I don't think biology ought to have much of an effect on the life of a woman who doesn't have children. Ideally it should be irrelevant.

This is laughable and a bit naive, sorry OP.

By the time a woman is 30 even if she doesn't have kids she will have experienced:
potentially painful or humiliating periods
mood swings due to hormones
potential abortion
hormonal contraception
sexual advances from older men, sometimes very old men
hostile sexual approaches, anything ranging from wolf-whistling all the way through to physical 'groping' type approaches
potential rape or sexual abuse
being spoken down to
Dickpics
and nowdays, she will also face the suggestion that she, as a woman, is 'lucky' because she can 'earn heaps' on OnlyFans

Biology is EVERYTHING

Which is why I used the word 'ought'. I'm talking in terms of the expectations / limitations placed upon women by society, not the physical difficulties caused by biology. I know that even outside of childbirth that women have it harder. But on the other hand women get to live about 10 years longer (and with better health) than men because our testosterone is basically killing us. There are some trade offs. Also women are generally treated with more kindness and consideration. You kind of get told to get lost a lot more as a man. Look how I'm being spoken to on this thread if you don't believe me.

OP posts:
WarriorN · 06/04/2023 21:18

It's not a competition Ffs.

That's your first mistake.

Consider women's liberation rather than feminism.

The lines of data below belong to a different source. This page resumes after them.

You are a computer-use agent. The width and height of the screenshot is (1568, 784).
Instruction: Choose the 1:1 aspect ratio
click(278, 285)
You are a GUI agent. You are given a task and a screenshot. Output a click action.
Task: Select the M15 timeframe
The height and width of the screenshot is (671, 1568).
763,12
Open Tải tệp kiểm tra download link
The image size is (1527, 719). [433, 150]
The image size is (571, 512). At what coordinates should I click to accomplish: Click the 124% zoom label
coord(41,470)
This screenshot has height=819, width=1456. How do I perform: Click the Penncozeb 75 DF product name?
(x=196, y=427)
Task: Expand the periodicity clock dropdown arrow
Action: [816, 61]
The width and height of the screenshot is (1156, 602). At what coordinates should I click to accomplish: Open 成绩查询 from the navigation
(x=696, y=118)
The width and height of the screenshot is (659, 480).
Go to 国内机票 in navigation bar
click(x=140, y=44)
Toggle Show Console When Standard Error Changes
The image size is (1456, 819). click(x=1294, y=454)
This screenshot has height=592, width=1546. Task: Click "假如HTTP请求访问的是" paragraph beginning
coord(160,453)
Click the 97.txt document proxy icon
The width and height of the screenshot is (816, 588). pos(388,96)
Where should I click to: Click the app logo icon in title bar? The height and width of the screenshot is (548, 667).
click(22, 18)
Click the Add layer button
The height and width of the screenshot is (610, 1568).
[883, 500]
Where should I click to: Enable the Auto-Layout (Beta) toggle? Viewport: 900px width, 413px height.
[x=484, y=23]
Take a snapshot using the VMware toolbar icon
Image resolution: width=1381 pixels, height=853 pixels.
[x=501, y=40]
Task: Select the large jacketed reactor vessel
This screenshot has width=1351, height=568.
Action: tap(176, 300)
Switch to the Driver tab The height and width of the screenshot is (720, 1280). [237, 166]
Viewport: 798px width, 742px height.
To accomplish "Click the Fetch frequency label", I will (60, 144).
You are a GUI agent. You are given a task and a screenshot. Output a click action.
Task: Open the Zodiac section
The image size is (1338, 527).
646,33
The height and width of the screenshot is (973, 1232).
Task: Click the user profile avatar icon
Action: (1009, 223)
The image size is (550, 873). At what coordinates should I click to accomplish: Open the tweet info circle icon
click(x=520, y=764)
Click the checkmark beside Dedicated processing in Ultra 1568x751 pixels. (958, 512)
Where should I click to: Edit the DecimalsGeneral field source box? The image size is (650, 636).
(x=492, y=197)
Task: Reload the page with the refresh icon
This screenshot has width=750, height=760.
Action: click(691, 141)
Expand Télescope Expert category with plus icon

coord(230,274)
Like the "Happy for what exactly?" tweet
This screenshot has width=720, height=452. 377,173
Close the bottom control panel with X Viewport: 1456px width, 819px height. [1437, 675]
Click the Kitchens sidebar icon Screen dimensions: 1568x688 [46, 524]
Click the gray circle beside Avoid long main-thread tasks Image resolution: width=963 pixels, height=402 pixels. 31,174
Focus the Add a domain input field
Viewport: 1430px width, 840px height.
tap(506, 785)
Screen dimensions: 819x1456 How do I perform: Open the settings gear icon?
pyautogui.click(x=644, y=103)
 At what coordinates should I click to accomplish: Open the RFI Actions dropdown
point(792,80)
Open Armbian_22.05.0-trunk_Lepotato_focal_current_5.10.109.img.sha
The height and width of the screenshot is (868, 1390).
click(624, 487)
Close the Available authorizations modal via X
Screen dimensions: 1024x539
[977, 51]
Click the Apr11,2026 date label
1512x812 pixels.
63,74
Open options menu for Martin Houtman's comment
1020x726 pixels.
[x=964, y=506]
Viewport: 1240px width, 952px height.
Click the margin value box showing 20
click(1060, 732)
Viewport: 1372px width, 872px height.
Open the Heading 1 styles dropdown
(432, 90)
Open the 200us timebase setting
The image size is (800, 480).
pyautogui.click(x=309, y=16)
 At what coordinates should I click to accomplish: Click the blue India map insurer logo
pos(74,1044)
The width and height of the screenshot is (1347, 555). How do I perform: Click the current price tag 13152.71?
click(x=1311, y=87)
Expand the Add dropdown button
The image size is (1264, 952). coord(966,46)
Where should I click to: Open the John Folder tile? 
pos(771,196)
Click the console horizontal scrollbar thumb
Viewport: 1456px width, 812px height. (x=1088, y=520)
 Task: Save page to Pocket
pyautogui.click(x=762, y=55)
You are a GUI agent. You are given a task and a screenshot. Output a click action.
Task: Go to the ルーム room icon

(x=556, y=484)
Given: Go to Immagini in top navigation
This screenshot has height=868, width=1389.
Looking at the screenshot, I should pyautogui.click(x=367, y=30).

WarriorN · 06/04/2023 21:20

Read invisible women and you get the first inkling of what feminism means in 2023.

TheShellBeach · 06/04/2023 21:21

Women are generally treated with more kindness and consideration?
Sure. The ones who are not victims of domestic violence and rape.

ThunderDad · 06/04/2023 21:30

TheShellBeach · 06/04/2023 21:21

Women are generally treated with more kindness and consideration?
Sure. The ones who are not victims of domestic violence and rape.

I'm talking about general day to day interaction.

OP posts:
Avarua2 · 06/04/2023 21:32

But on the other hand women get to live about 10 years longer (and with better health) than men because our testosterone is basically killing us.
Sure, if you count eating too much processed food, drinking too much alcohol, choosing sedentary activities like gaming, not prioritising stress-relieving activities like yoga or meditation, and taking risks in physical jobs testosterone 😃

Eann · 06/04/2023 22:02

Buy a book and do your own research. Maybe join a library.